Bloomberg – Asia hedge-fund closures jumped 19 percent this year, with the industry set to shrink for the first time as clients withdraw more money after funds in the region underperformed rivals in the U.S. and Europe.
“It is likely that we’ll see a net reduction in the number of Asian hedge funds through this current year,” Peter Douglas, principal of Singapore-based hedge fund consulting firm GFIA Pte, said in an interview yesterday. “Almost without exception, the managers that we talk to in Asia are seeing capital outflows, some of it is minor, some of it major.”
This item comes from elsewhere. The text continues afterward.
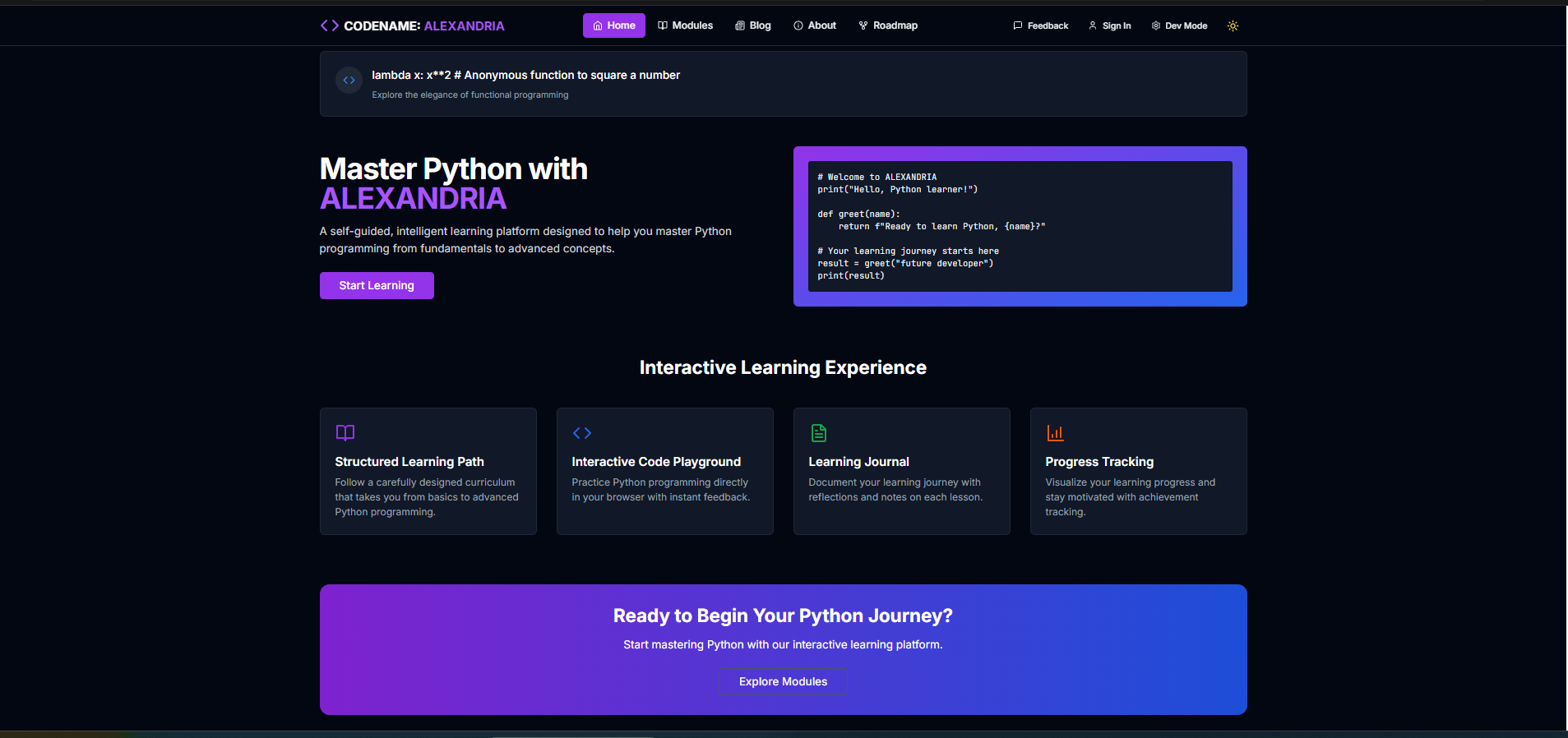Open the About page
Screen dimensions: 1568x738
pyautogui.click(x=814, y=25)
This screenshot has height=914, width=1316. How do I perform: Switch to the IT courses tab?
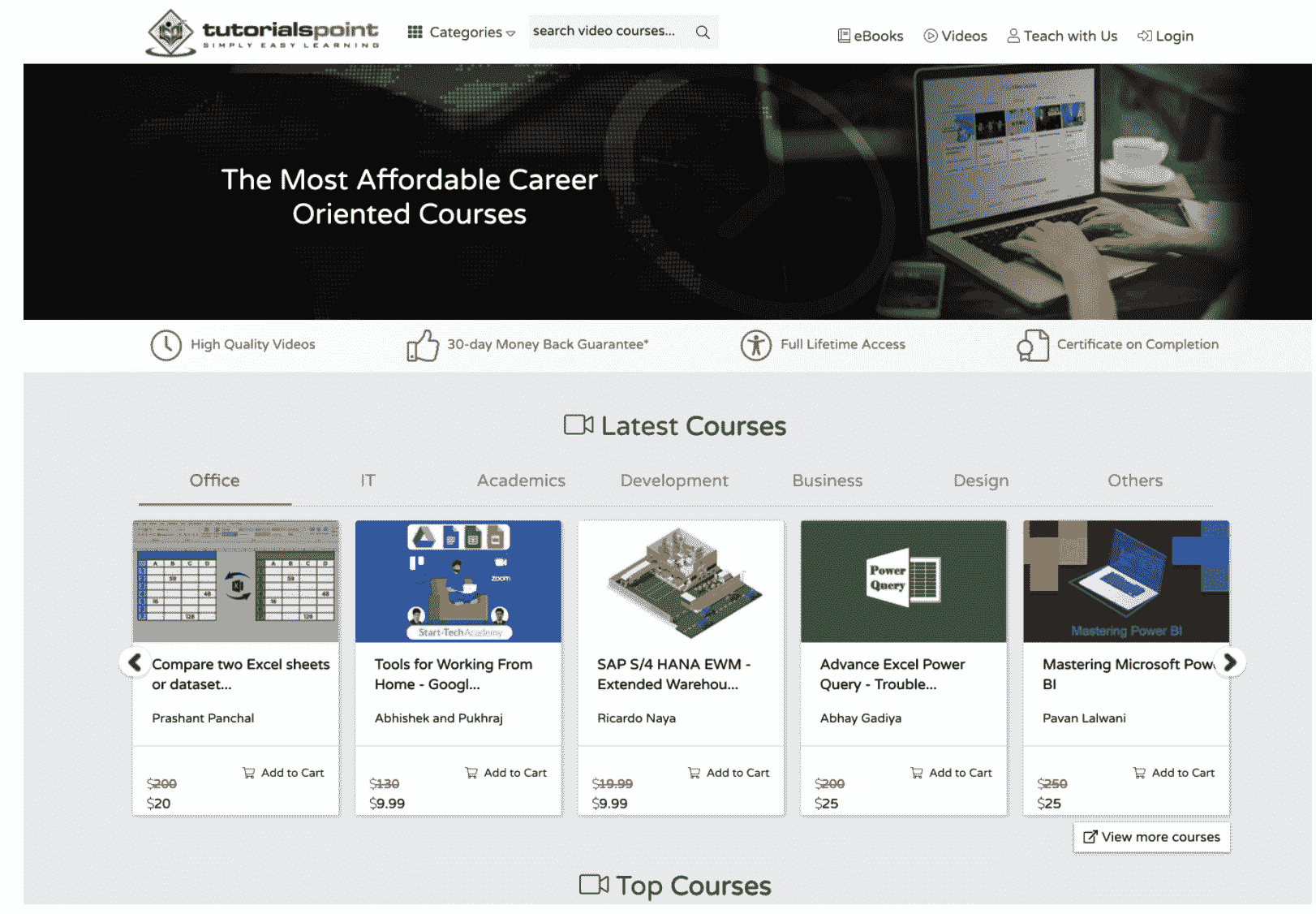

About 70 hedge funds in Asia have shut down as of August, an increase from 59 in the first eight months of last year, according to Eurekahedge. There are 618 Asia-focused managers managing 1,199 hedge funds, compared with 1,196 funds in December. Assets under management fell to $168 billion in August, from $176 billion at the end of 2007, according to the Singapore-based hedge fund research and publishing company.
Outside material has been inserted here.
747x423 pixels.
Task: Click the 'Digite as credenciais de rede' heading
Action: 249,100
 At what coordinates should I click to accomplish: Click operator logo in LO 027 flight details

Asia’s hedge-fund managers — more than half of whom trade only equities — have underperformed their U.S. and European counterparts whose more diverse strategies allowed them to profit from turmoil in financial markets. Asia’s hedge-fund average returns fell 12.6 percent this year, compared with declines of 0.1 percent in North America and 5.8 percent in Europe, Eurekahedge said. Asia gained 18 percent in 2007, outperforming both regions.